As agências de fomento reconhecem que a circulação do que é produzido nas universidades ainda é muito precária, que deveríamos gerar conhecimento de maneira mais cumulativa e menos dispersa. De fato, em um cenário onde os investimentos em ciência estão sempre aquém da demanda, é fundamental levar em conta o que já foi realizado antes de mobilizar recursos em pesquisas supostamente originais. Quando enfrentamos ataques sistemáticos à produção universitária no campo das ciências sociais e humanas, a necessidade de um trabalho de organização e divulgação das pesquisas acadêmicas torna-se ainda mais premente.

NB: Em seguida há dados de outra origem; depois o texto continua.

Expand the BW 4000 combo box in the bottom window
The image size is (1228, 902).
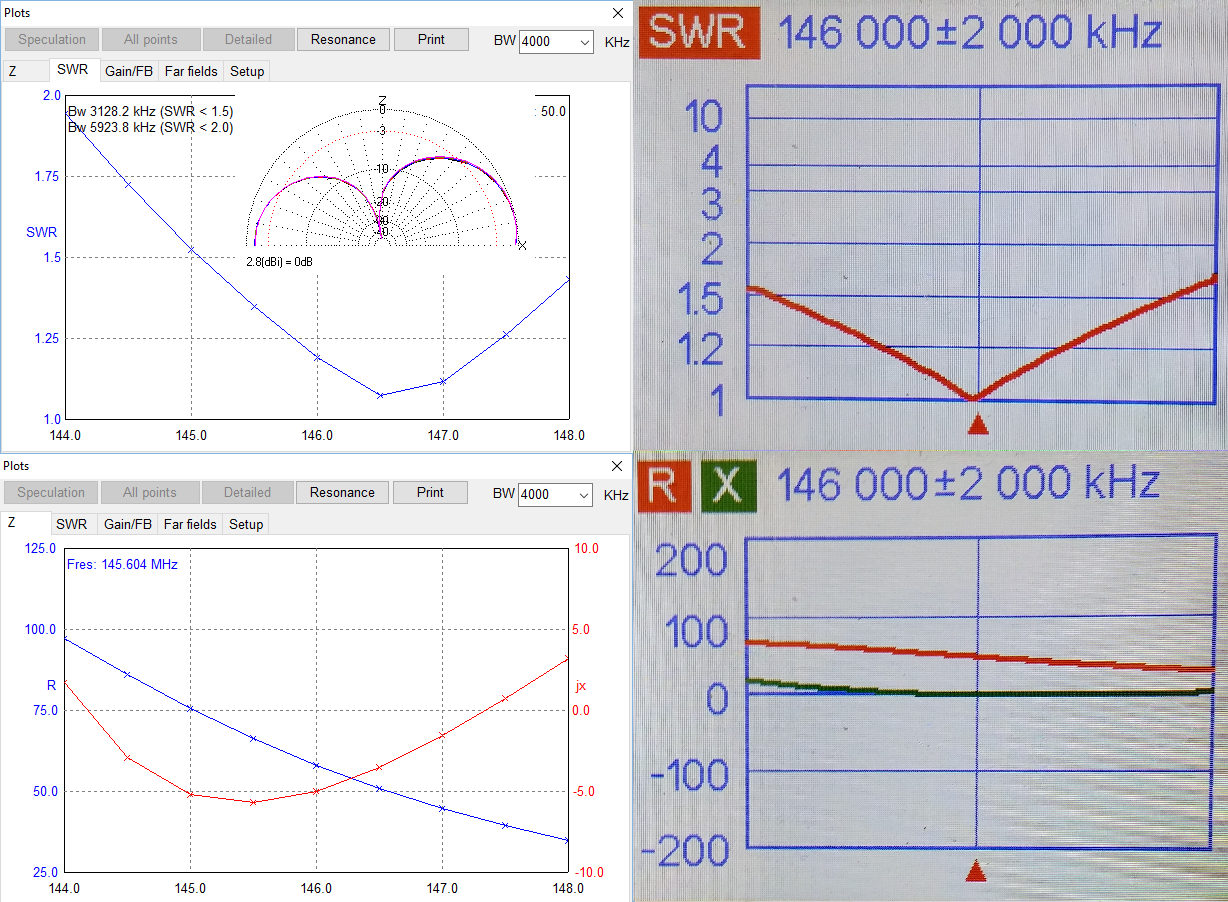(584, 495)
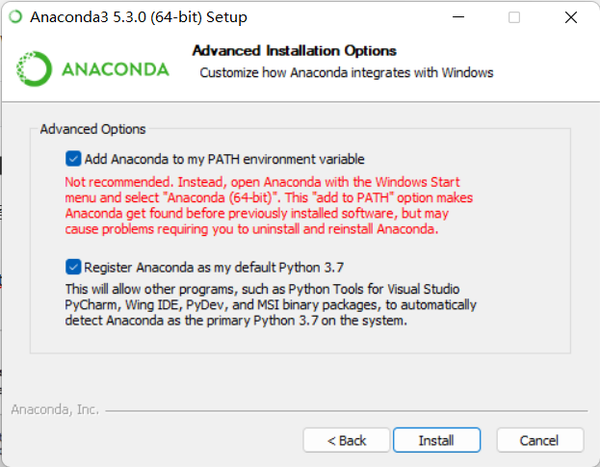Image resolution: width=600 pixels, height=467 pixels.
Task: Click the greyed-out maximize button
Action: [514, 18]
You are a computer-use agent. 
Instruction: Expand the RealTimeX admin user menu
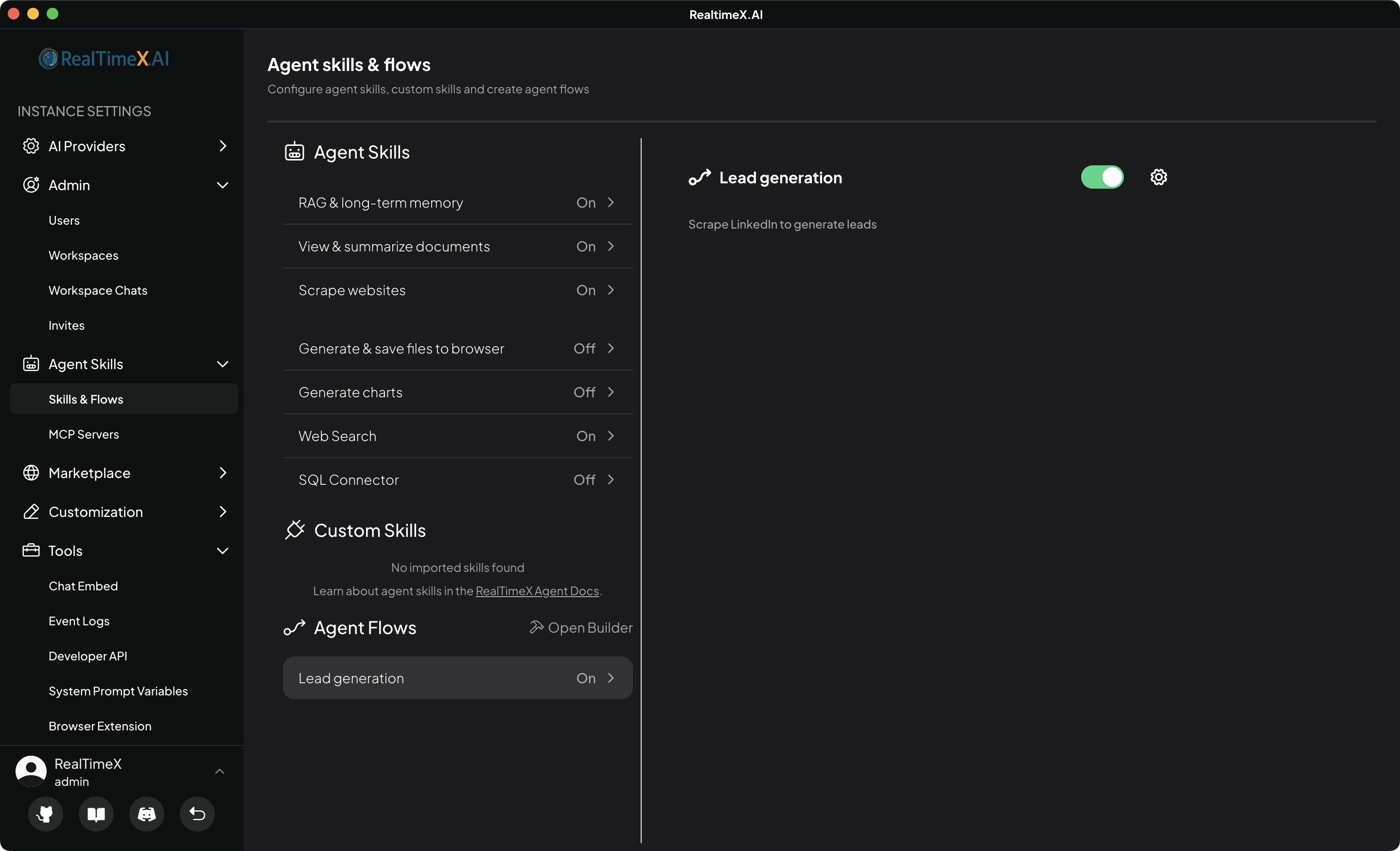click(219, 771)
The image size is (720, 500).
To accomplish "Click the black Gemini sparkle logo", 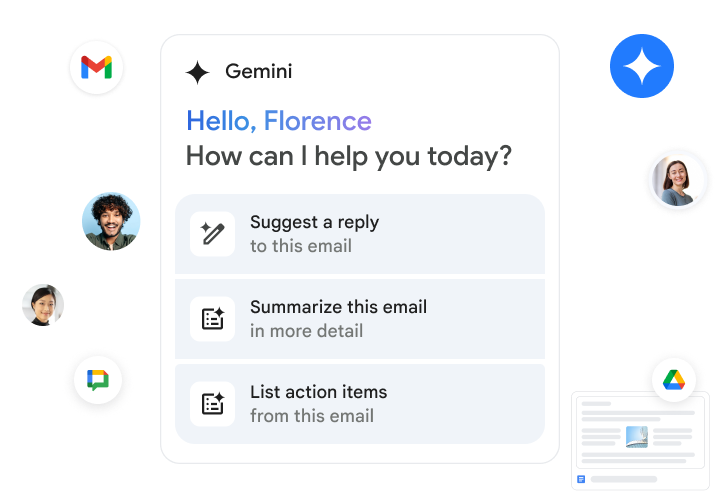I will tap(198, 72).
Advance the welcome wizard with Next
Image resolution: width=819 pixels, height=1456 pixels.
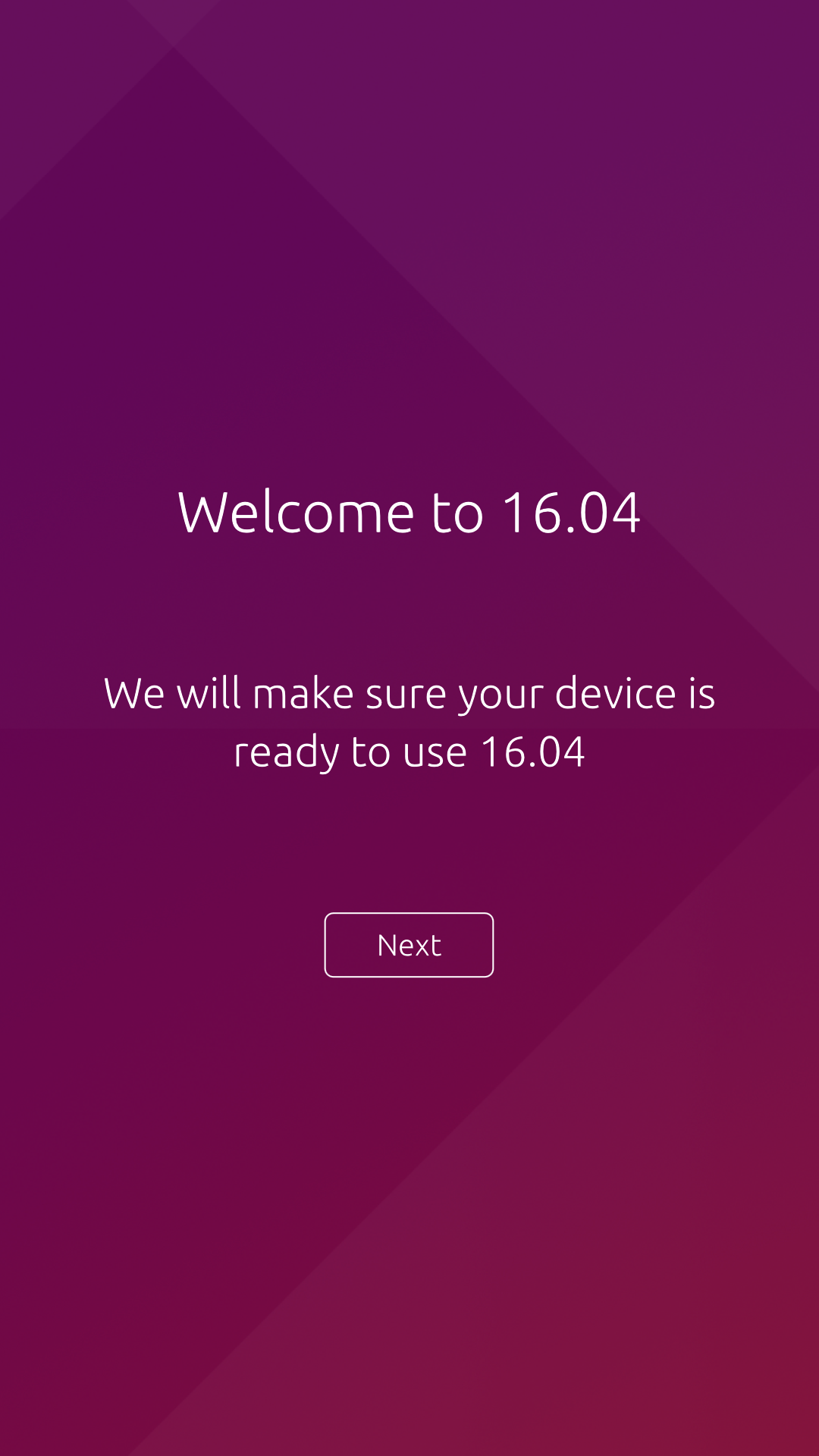[409, 945]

Não apenas docentes e pesquisadoras/es de instituições de ensino superior públicas e privadas, mas estudantes de graduação e pós-graduação, as agências de financiamento, os órgãos públicos de pesquisa, as ONGs e demais centros de produção de conhecimento, além de lideranças em todos os níveis de organização da sociedade civil, podem se beneficiar do UrbanData-Brasil/CEM. Mas para que o nosso trabalho de monitoramento, coleta, classificação e análise crítica da produção bibliográfica possa se realizar de maneira plena, precisamos do engajamento de toda a comunidade de estudiosos do urbano brasileiro. Por isso, não esqueçamos: o UrbanData-Brasil/CEM é de todas/os nós!
[1] Os autores agradecem à Fundação de Amparo à Pesquisa do Estado de São Paulo (FAPESP) pelo apoio financeiro para a realização desta pesquisa, que é vinculada ao Processo n° 2013/07616-7 (Processo n° 2022/00838-3 e 2020/08116-1) e ao Centro de Estudo da Metrópole (CEM).
[2] A gravação da live de lançamento está disponível em https://www.youtube.com/watch?v=QUCtrih5lX8
[3] Seja por limites da própria heteroidentificação, seja por escolhas analíticas, o sexo da autoria assume dois valores (mulher ou homem), não havendo diferenciação entre identidades cis e transexual.
[4] Valladares, L.; Santanna, M. J.; Caillaux, A. (orgs.). (1991) 1001 Teses sobre o Brasil Urbano: catálogo bibliográfico (1940-1989). IUPERJ/Urbandata/ANPUR.; Valladares, L.; Santanna, M. J. (orgs.) (1992) O Rio de Janeiro em Teses: catálogo bibliográfico 1960-1990. CEPRio/UERJ; Valladares, L.; Freire-Medeiros, B. (2002). “Olhares sociológicos sobre o Brasil Urbano”. In: L. Lippi. (Org.). Cidade: História e Desafios. FGV/CNPq; Valladares, L.; Medeiros, L. (2003) Pensando as Favelas do Rio de Janeiro, 1906-2000: uma bibliografia analítica.Relume Dumará, FAPERJ.
[5] Ou seja: não foram considerados os artigos que analisavam contextos não-urbanos ou que não incluíam o Brasil.
[6] Acesse o relatório completo em: https://urbandatabrasil.fflch.usp.br/publicacoes-urbandata-brasil.
[7] Para conhecer o riquíssimo esforço de pesquisa que vem sendo realizado por esses três autores, recomenda-se a trilogia Pensando as favelas cariocas: história e questões urbanas (vol I, 2021; vol. II, 2022; vol III, no prelo).